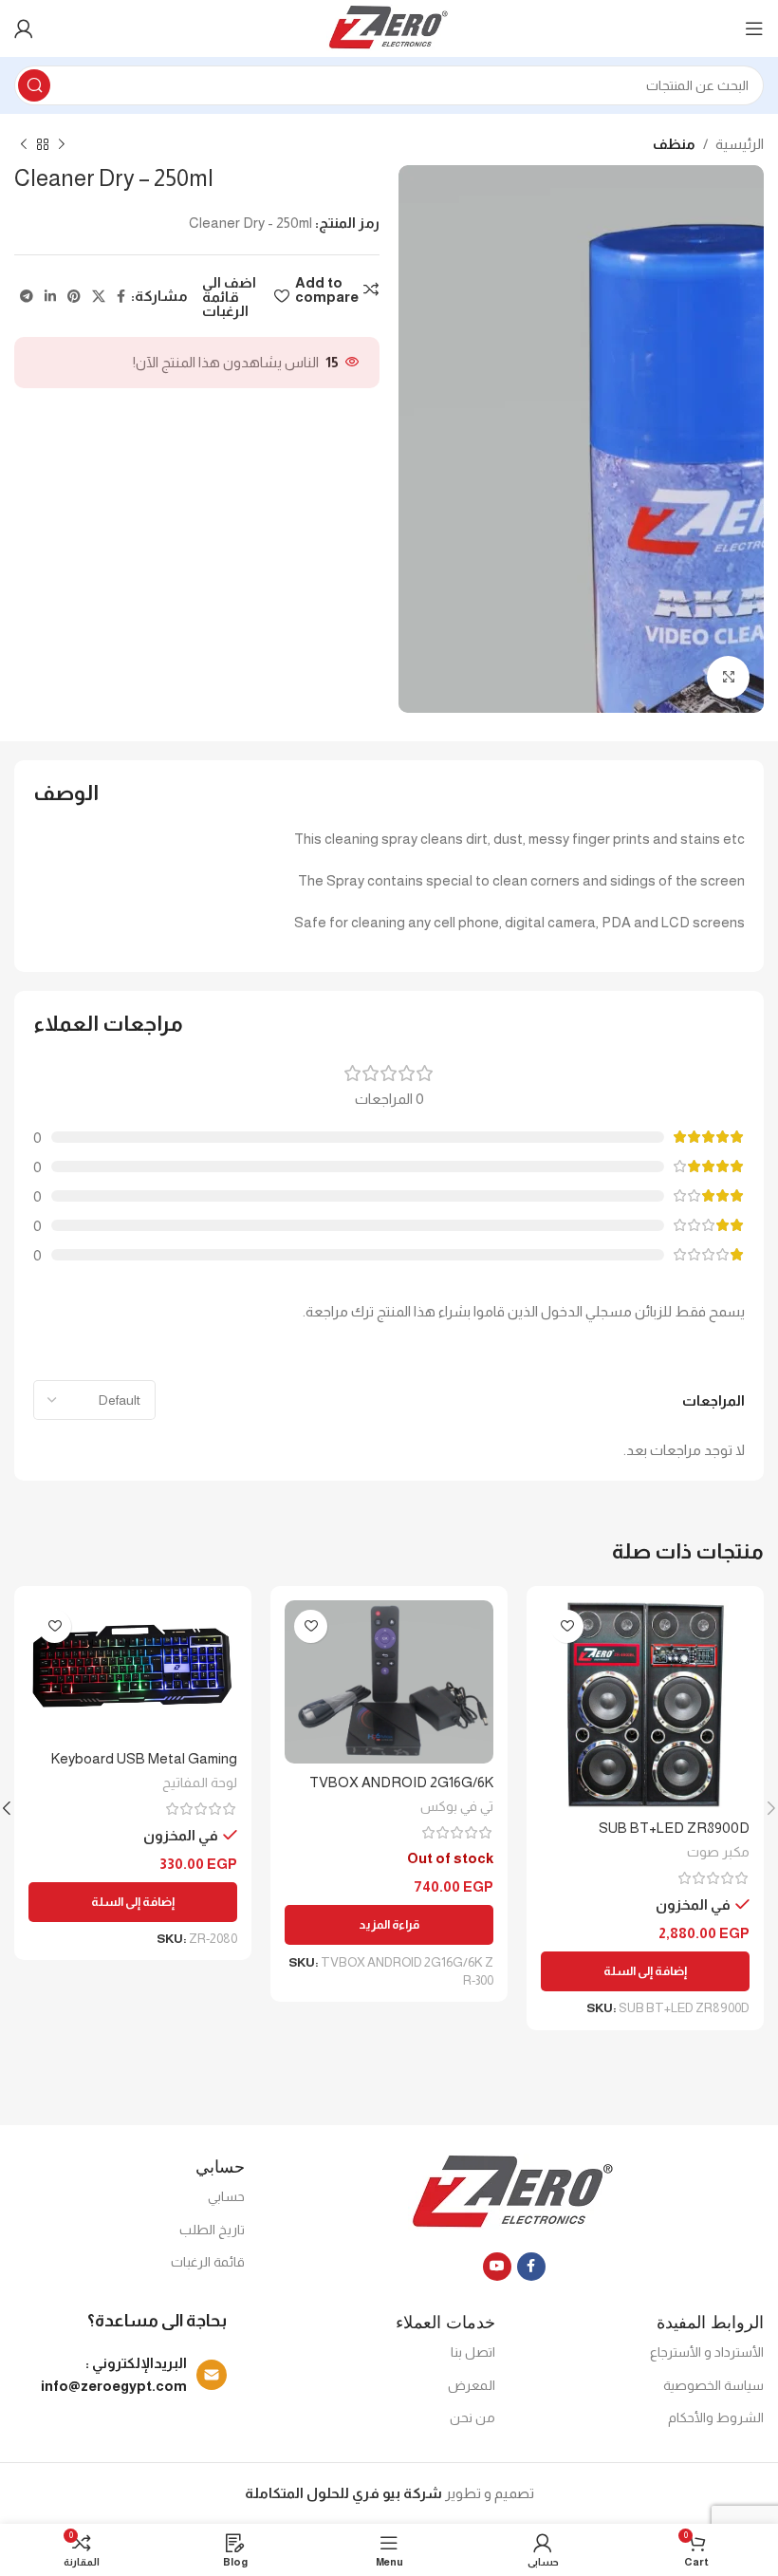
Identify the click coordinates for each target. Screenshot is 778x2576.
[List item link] (120, 2375)
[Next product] (23, 145)
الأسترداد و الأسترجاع (707, 2352)
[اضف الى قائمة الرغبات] (567, 1626)
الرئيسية (739, 144)
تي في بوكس (456, 1806)
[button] (645, 1971)
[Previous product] (61, 145)
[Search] (34, 85)
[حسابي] (24, 28)
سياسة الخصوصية (713, 2385)
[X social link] (98, 296)
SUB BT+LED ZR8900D (674, 1828)
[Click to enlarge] (728, 677)
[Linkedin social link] (50, 296)
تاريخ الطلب (212, 2229)
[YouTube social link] (497, 2266)
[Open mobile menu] (754, 28)
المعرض (471, 2385)
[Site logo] (389, 27)
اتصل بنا (473, 2352)
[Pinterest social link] (74, 296)
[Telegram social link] (26, 296)
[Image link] (514, 2191)
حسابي (226, 2196)
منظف (674, 144)
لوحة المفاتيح (199, 1782)
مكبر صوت (718, 1851)
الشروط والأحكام (716, 2417)
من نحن (472, 2417)
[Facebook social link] (121, 296)
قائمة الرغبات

+ + + + +

» **Problem details**
Within the records, filter for lines that contain the word "قائمة" and show each one.

» **Exercise answer**
[اضف الى قائمة الرغبات] (567, 1626)
قائمة الرغبات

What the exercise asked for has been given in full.